The GDELT Project

Mapping Global Happiness 2015-2018 Through 850 Million News Articles

In 2016 and 2017 we explored what it looked like to try and literally map "global happiness" through the eyes of the world's news media. As with television, however, often the most interesting stories are told through through how emotion changes day by day through the eyes of hundreds of millions of news articles from across the globe. Those stories tend to be lost when looking only at annual summaries.

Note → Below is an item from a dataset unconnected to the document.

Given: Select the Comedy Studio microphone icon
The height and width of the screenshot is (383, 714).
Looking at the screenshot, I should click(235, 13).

Towards this end we are excited to present our first ever Animated Global Happiness Map, showing how "happy" or "sad" the average tone was of all worldwide news coverage monitored by GDELT each day that mentioned that location. The final animation covers nearly four years of world history through the eyes of more than 7.1 billion location mentions across 850 million news articles in 65 languages. Just a single line of SQL and 2 minutes 14 seconds was all it took for BigQuery to process all 7.1 billion location references (more than 400GB of geographic data in total) to generate the final output file of more than 70 million distinct location-day pairs that were rendered into the final maps.

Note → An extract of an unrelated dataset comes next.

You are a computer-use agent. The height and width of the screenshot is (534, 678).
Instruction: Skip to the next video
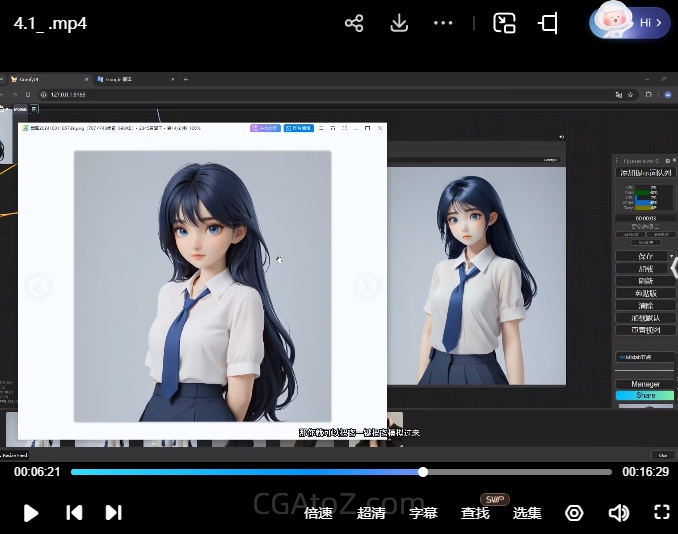114,512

The final animation can be seen below. It is available in the following formats:

TECHNICAL DETAILS

To create the map above, we simply used the following SQL statement with BigQuery and downloaded the results as a CSV file (see above to download the raw CSV file to make your own map). This was then imported into GDELT's powerful new mapping infrastructure that projected it into Web Mercator (EPSG:3857), styled the points, reprojected them into GraphViz space adjusted for the selected basemap, rendered them using GraphViz's rasterization pipeline, overlaid them on top of the selected basemap (in this case the Carto Positron basemap) and finally appended the date as a text layer overlay. Finally, the PNG sequence was converted into an MPEG movie using ffmpeg. GDELT's new mapping system automates this entire workflow, accepting as input the raw results of the BigQuery query below and automatically distributing the workload in this case across 32 cores and 200GB of RAM backed by Local SSD, outputting to GCS, allowing one-click mapping from BigQuery GDELT queries directly into a final polished animation, uniquely tailored for GDELT's geographic data.

For those interested in mapping only portions of the world, you can use the countrycode and ADM1 codes in the CSV files to filter to geographic subsets.

select DATE, max(latitude) latitude, max(longitude) longitude, max(countrycode) countrycode, max(adm1code) adm1code, featureid, max(featuretype) featuretype, count(1) cnt, avg(tone) tone from (
SELECT REGEXP_EXTRACT(SPLIT(V2Locations,';'),r'(^[0-5])#') as featuretype,
REGEXP_EXTRACT(SPLIT(V2Locations,';'),r'^[0-5]#.*?#(.*?)#') as countrycode,
REGEXP_EXTRACT(SPLIT(V2Locations,';'),r'^[0-5]#.*?#.*?#(.*?)#') as adm1code,
REGEXP_EXTRACT(SPLIT(V2Locations,';'),r'^[0-5]#.*?#.*?#.*?#.*?#(.*?)#') as latitude,
REGEXP_EXTRACT(SPLIT(V2Locations,';'),r'^[0-5]#.*?#.*?#.*?#.*?#.*?#(.*?)#') as longitude,
REGEXP_EXTRACT(SPLIT(V2Locations,';'),r'^[0-5]#.*?#.*?#.*?#.*?#.*?#.*?#(.*?)#') as featureid,
FLOAT(REGEXP_REPLACE(V2Tone, r',.*', "")) tone,
substr(string(DATE), 1, 8) DATE
FROM [gdeltv2.gkg]
) where featureid is not null group by DATE, featureid